Wachtel On The Arts - Jacques Herzog
From sports stadiums, to art galleries to concert halls, Swiss "star architects" Jacques Herzog and his partner, Pierre de Meuron, design buildings that attract people -- and make them want to stay there. From his home base in Basel, Jacques Herzog talks to Eleanor Wachtel about how architecture reflects a city -- and also changes it.
Beijing's iconic Olympic stadium, nicknamed the Bird's Nest. London's Tate Modern -- a former power station transformed into one of the world's largest -- and most visited -- art museums. An elegant, one-of-a kind parking garage in Miami that's a tourist destination in its own right. A stunning glass concert hall built atop an eight-storey, brick, 1960s coffee warehouse near Hamburg's harbour.
Unusual, surprising buildings designed by Herzog & de Meuron -- each completely different. The award-winning firm deliberately has no signature style. From the very beginning, Jacques Herzog and his partner Pierre de Meuron set out to create something new with every project.
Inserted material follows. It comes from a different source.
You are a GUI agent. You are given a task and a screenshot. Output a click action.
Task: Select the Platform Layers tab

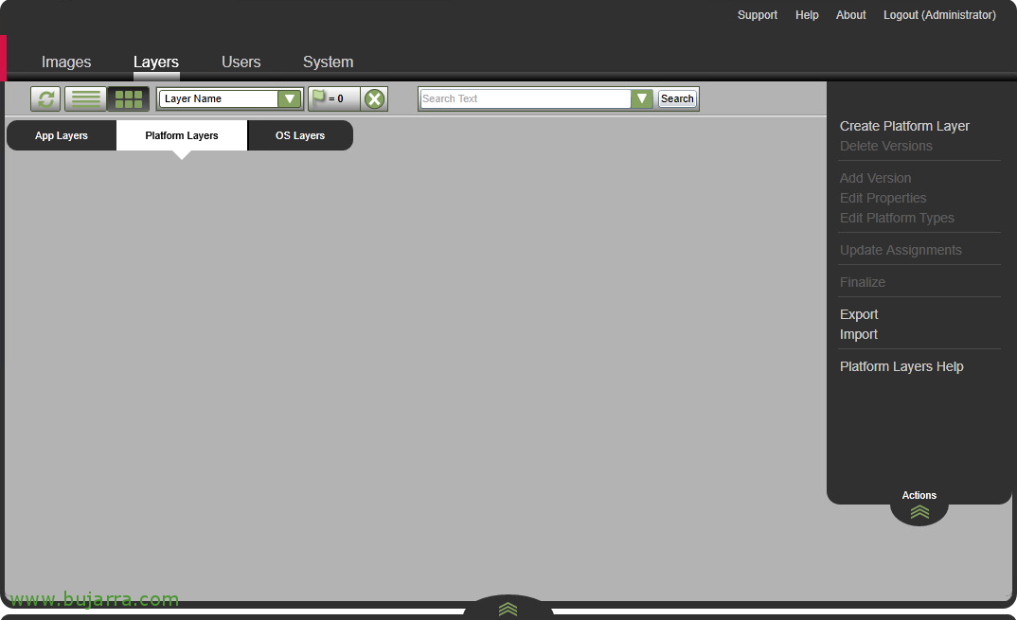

Beyond function, beyond aesthetics, Herzog is interested in the psychological, social and even political aspects of architecture. In how we respond to and utilize spaces. In our emotional response to different materials. These and other considerations inform his approach to design -- a painstaking process of inquiry that leads, he says, to unexpected solutions. And to buildings -- both public and private -- that have made Herzog & de Meuron one of the world's most innovative firms.
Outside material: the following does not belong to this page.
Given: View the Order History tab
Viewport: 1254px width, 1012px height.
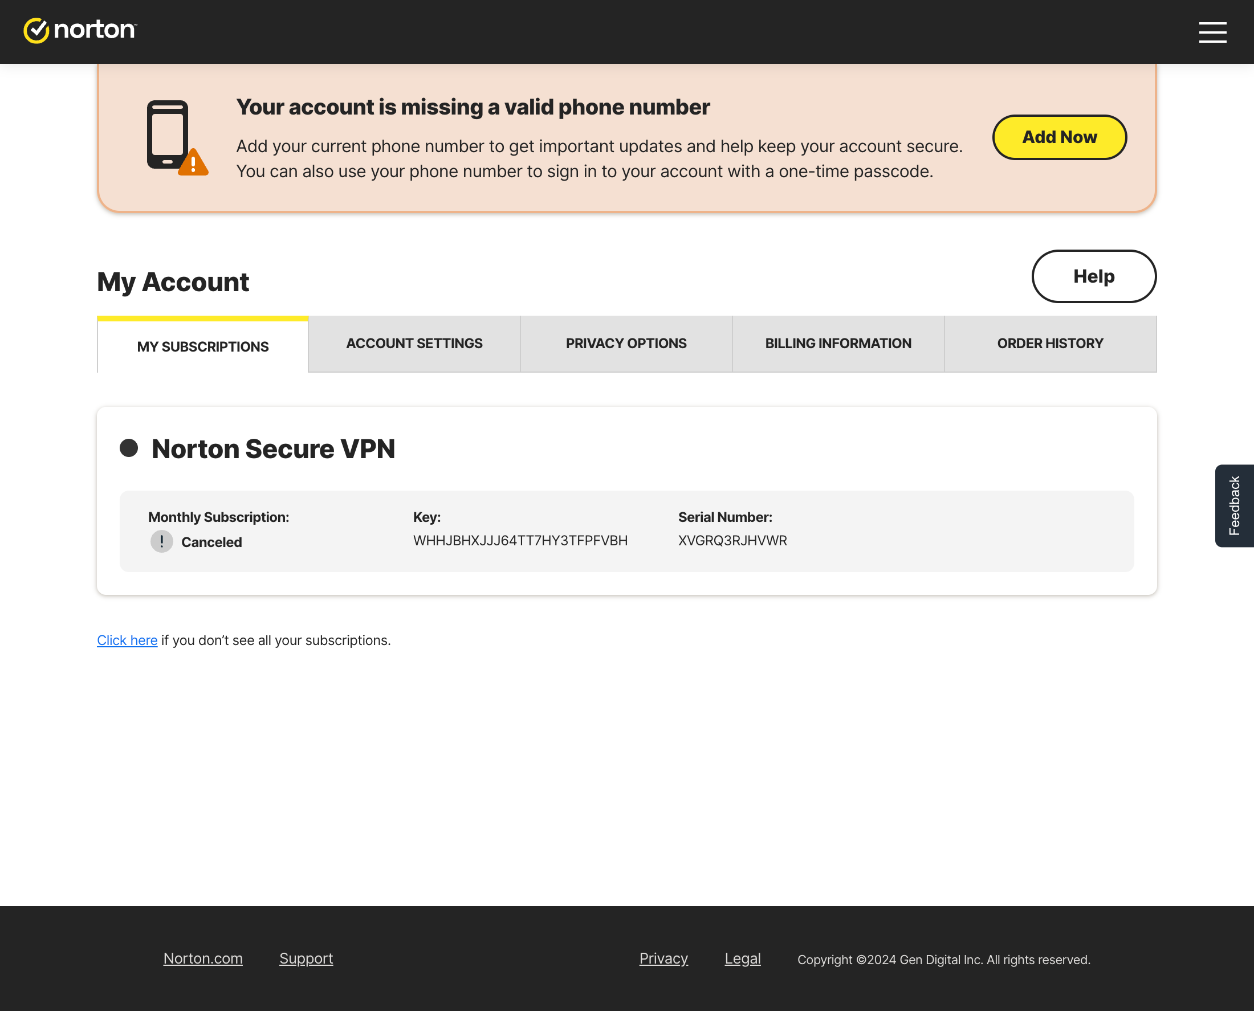Looking at the screenshot, I should pos(1049,343).
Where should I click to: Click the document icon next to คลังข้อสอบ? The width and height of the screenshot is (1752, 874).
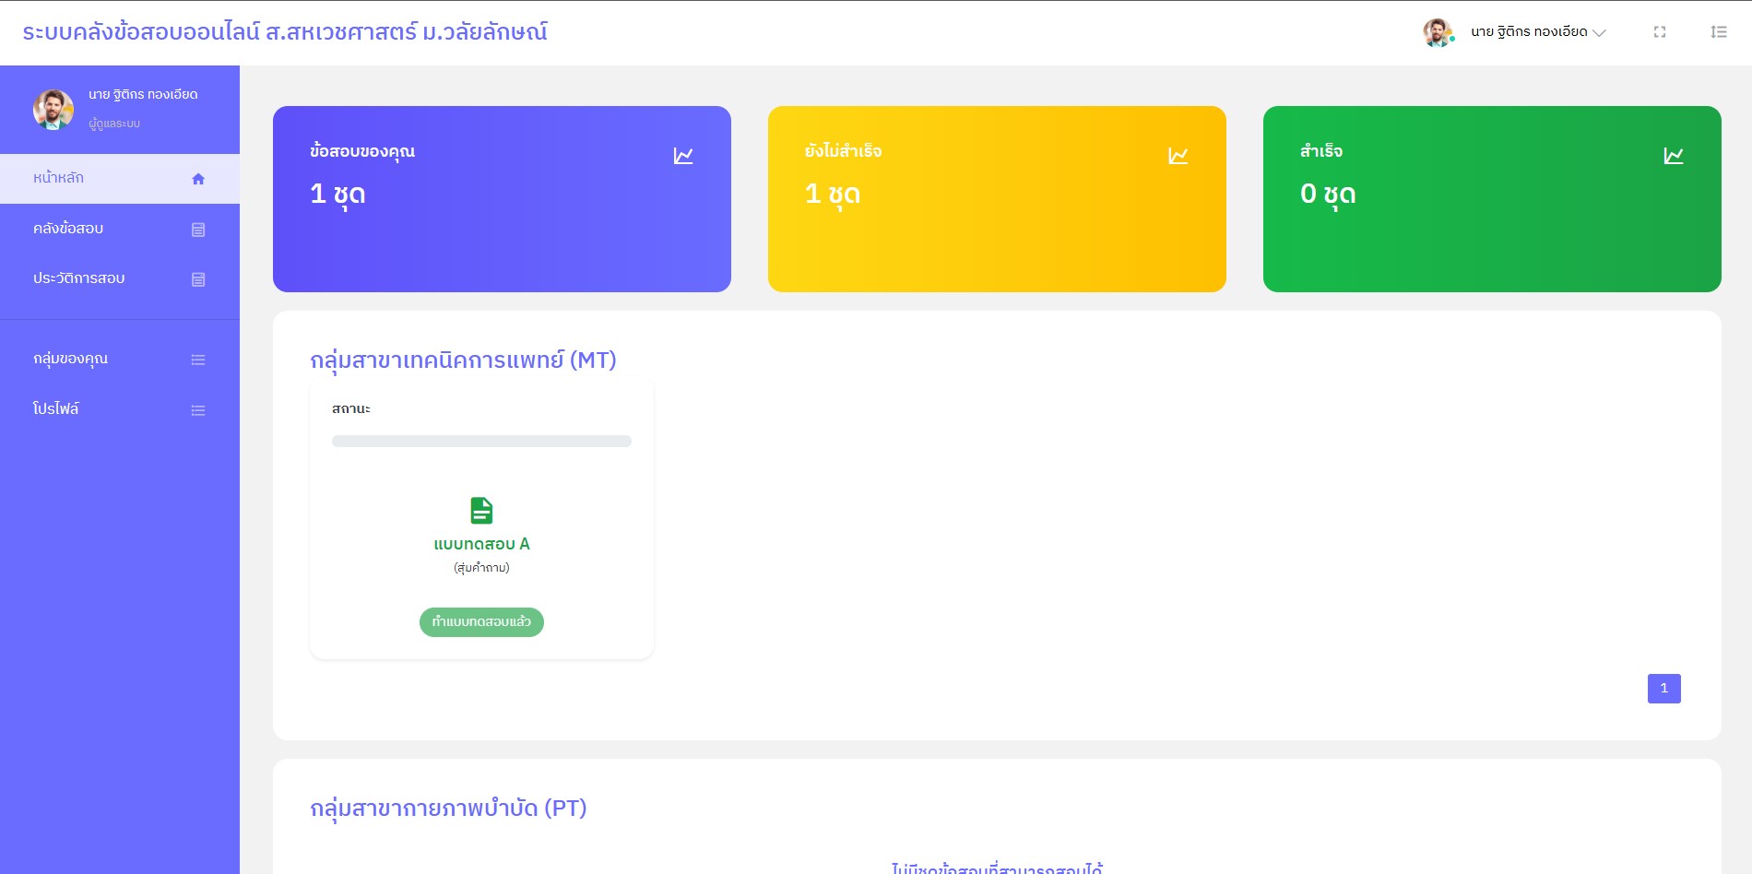(198, 230)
Jacques Herzog was born in Basel, Switzerland in 1950. So was his partner Pierre de Meuron; in fact, they've been friends since early childhood. The city's strong cultural heritage has been a continuing source of inspiration. They opened their firm there in 1978, embracing what they describe as a "humanitarian" approach to architecture.
Herzog & de Meuron have designed a lot of distinctive buildings not only in Switzerland but elsewhere in Europe, as well as North America and Asia. One focus is public art galleries, such as the copper-clad de Young Museum in San Francisco, the Perez Art Museum in Miami with its hanging garden, and the Walker Art Center expansion in Minneapolis. Just last week, they opened a striking expansion to London's Tate Modern, whose cathedral-like Turbine Hall has been so popular.
Herzog & de Meuron were awarded the Pritzker Prize in 2001, the Nobel of architecture. They currently have projects all over the world. Here in Canada, their design for the new Vancouver Art Gallery features stacked wooden boxes, inspired by the city's geography and character.